Or is this simply an Nvidia market?
Long-Term View - AMD Puts
But wait! There are legitimate reasons to have AMD optimism in the long run, which we will walk through below.
But let’s first acknowledge Instinct bulls’ timing is way too optimistic.
As a reference point: How long did it take AMD to chip away at Intel’s x86 share?
It took 20+ quarters of grinding to get to 20% market share. Five years.
If server CPU market share took five years to approach the leader, what makes anyone think AI accelerators will be any different, or even faster?
But it’s investors who have the timing wrong, not AMD. Building up an AI accelerator business from scratch is a marathon. And that’s exactly what Lisa has been saying. From her June 2024 interview with Ben Thompson,
LS: I would say it a different way, we are at the beginning of what AI is all about. One of the things that I find curious is when people think about technology in short spurts. Technology is not a short spurt kind of sport, this is like a 10-year arc we’re on, we’re through maybe the first 18 months. From that standpoint, I think we’re very clear on where we need to go and what the roadmap needs to look like.
Lisa is playing the long game.
The challenge, then, is to build a compelling case for why AMD’s methodical approach will ultimately pay off.

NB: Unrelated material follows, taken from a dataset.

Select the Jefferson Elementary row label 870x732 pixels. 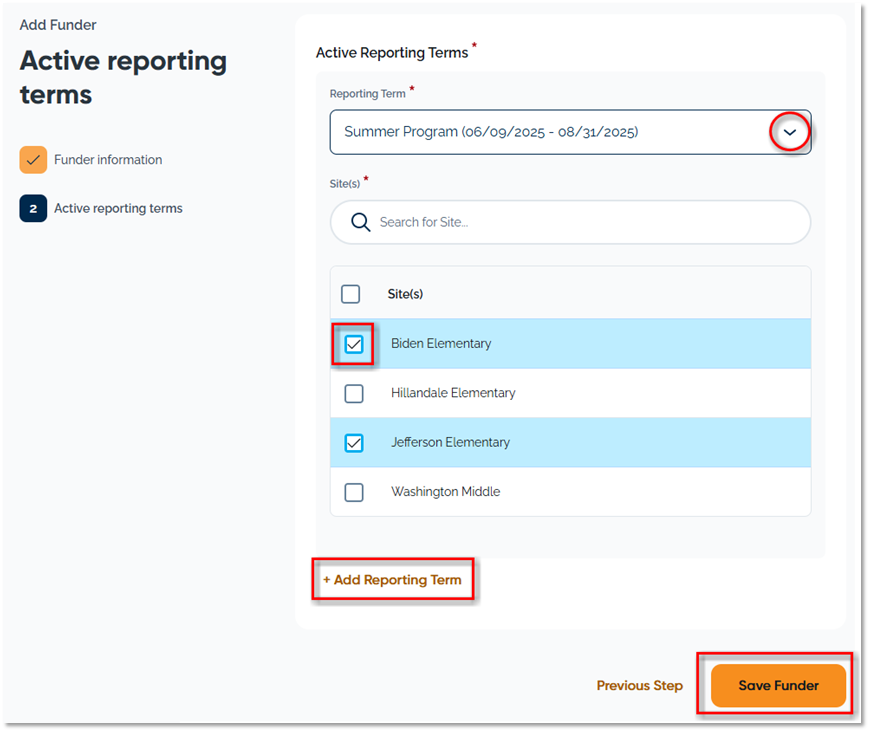point(450,443)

What arguments can we make for AMD making strides in the long run?
1) ASICs are not perfect substitutes for GPUs
Broadcom’s CEO Hock Tan dropped a bombshell on their Dec ‘24 earnings call:
As you know, we currently have three hyper-scale customers who have developed their own multi-generational AI XPU road map to be deployed at varying rates over the next three years. In 2027, we believe each of them plans to deploy one million XPU clusters across a single fabric. We expect this to represent an AI revenue serviceable addressable market, or SAM, for XPUs and network in the range of $60 billion to $90 billion in fiscal 2027 alone.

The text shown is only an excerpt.